» Prompt
If a record holds a picture, please leave the picture out and copy the rest of the record exactly.
=== Begin Enclosure ===
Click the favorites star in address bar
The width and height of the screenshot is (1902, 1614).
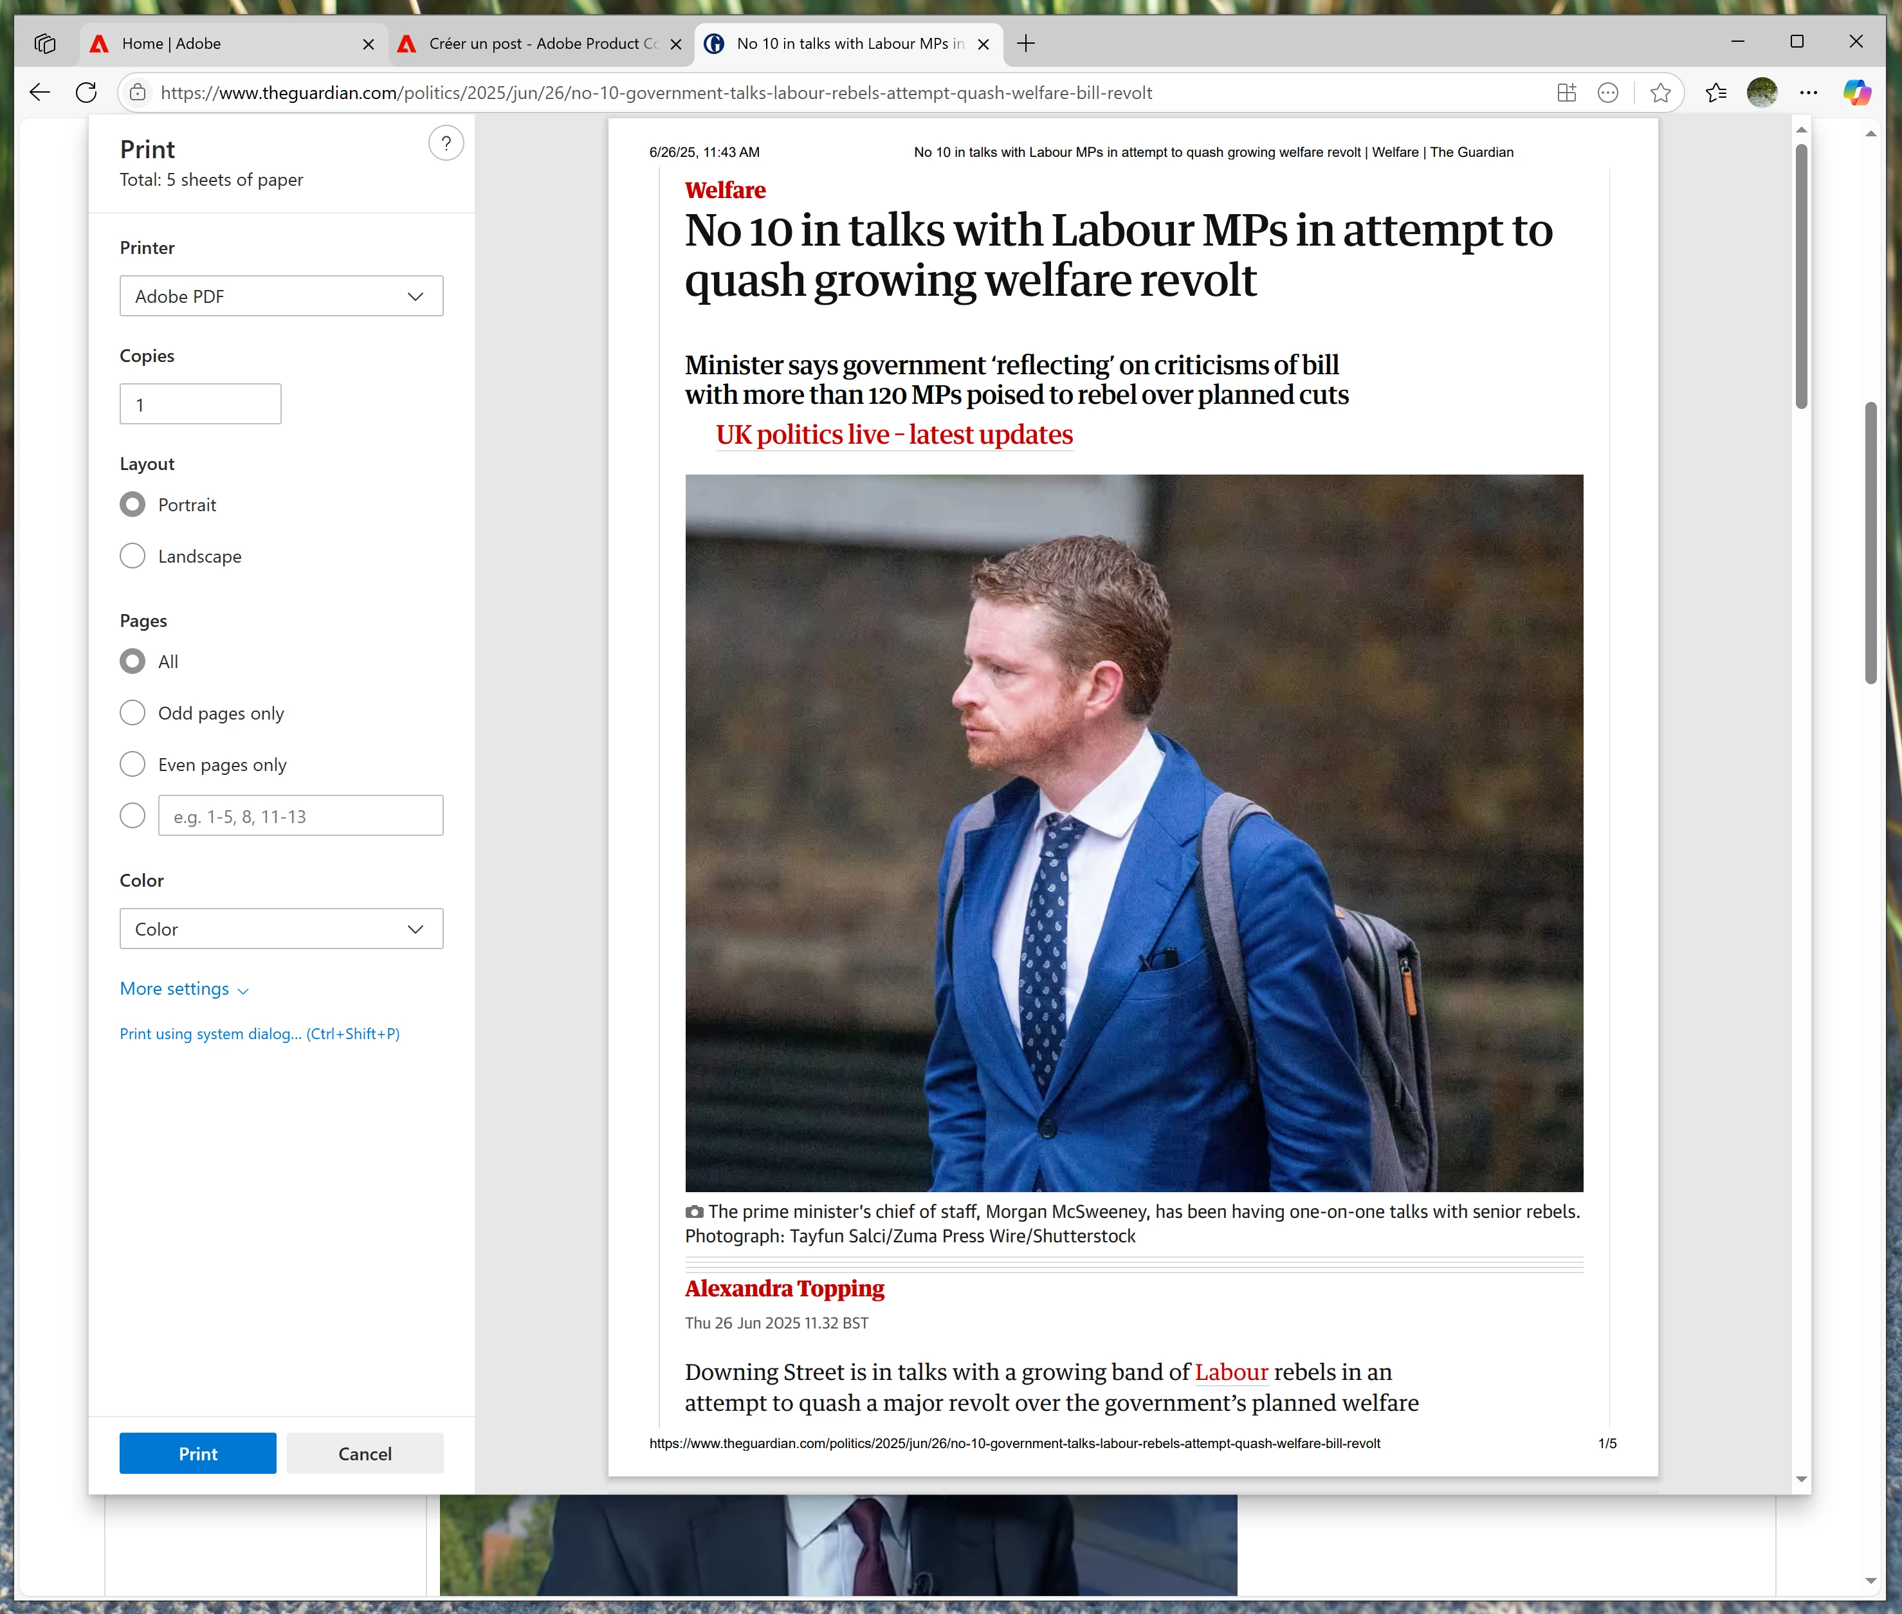pos(1660,92)
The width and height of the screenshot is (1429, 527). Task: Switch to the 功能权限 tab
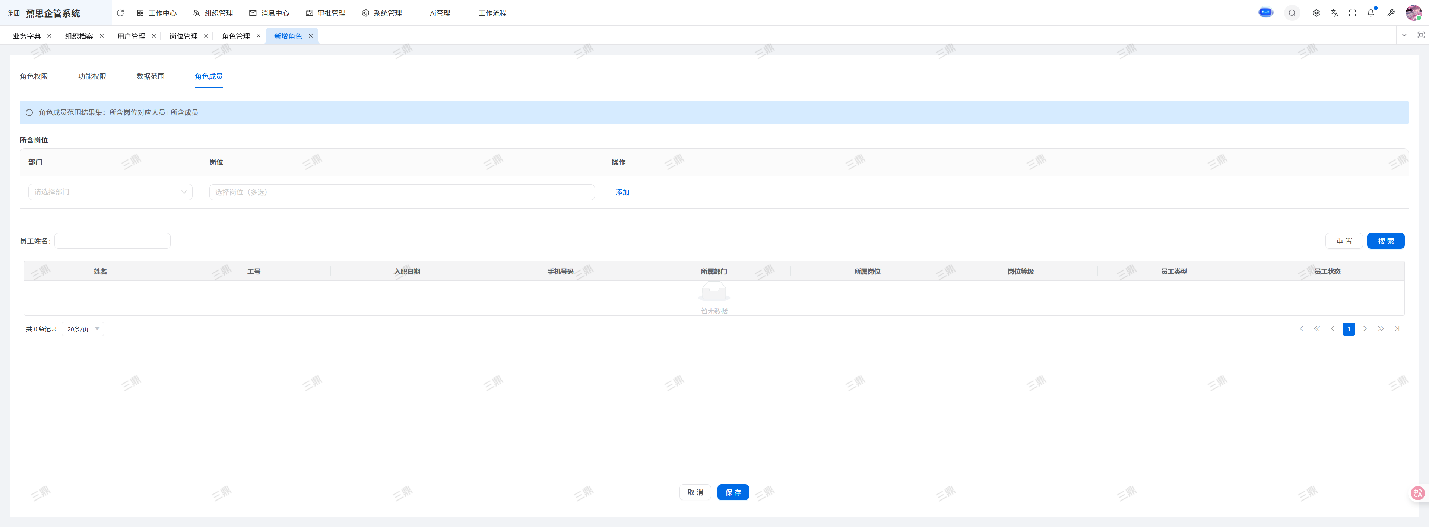click(x=92, y=77)
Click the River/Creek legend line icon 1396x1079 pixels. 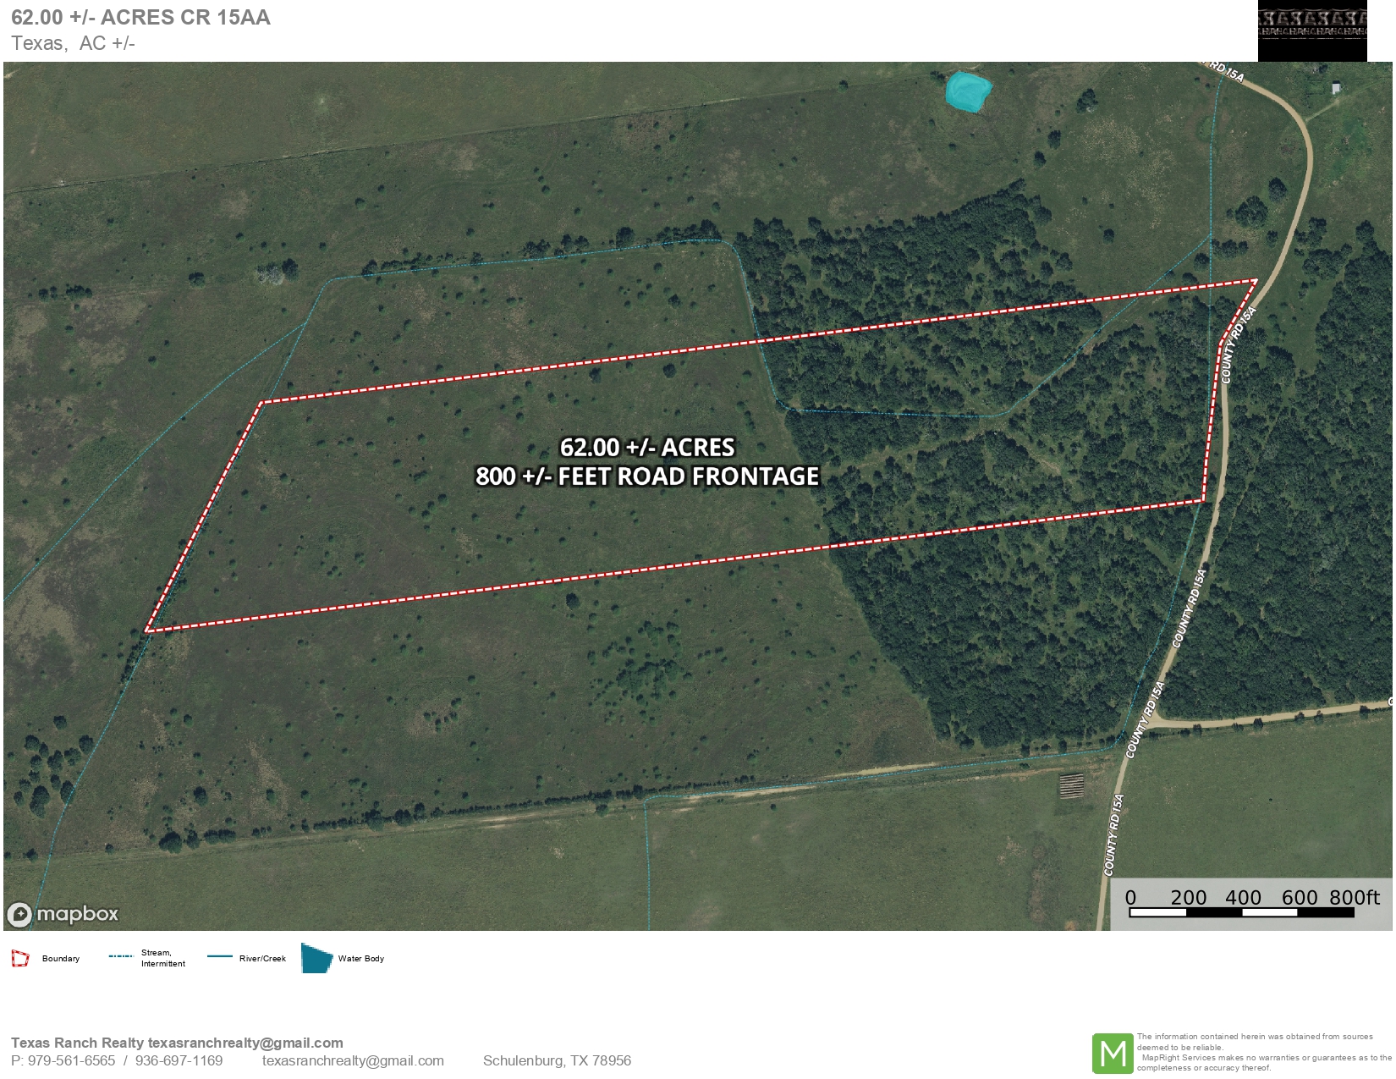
=== End Enclosure ===
» Solution for this task
Click the favorites star in address bar
The width and height of the screenshot is (1902, 1614).
pos(1660,92)
The width and height of the screenshot is (1429, 527). Task: Switch to the 功能权限 tab
click(x=92, y=77)
Click the River/Creek legend line icon 1396x1079 pixels. 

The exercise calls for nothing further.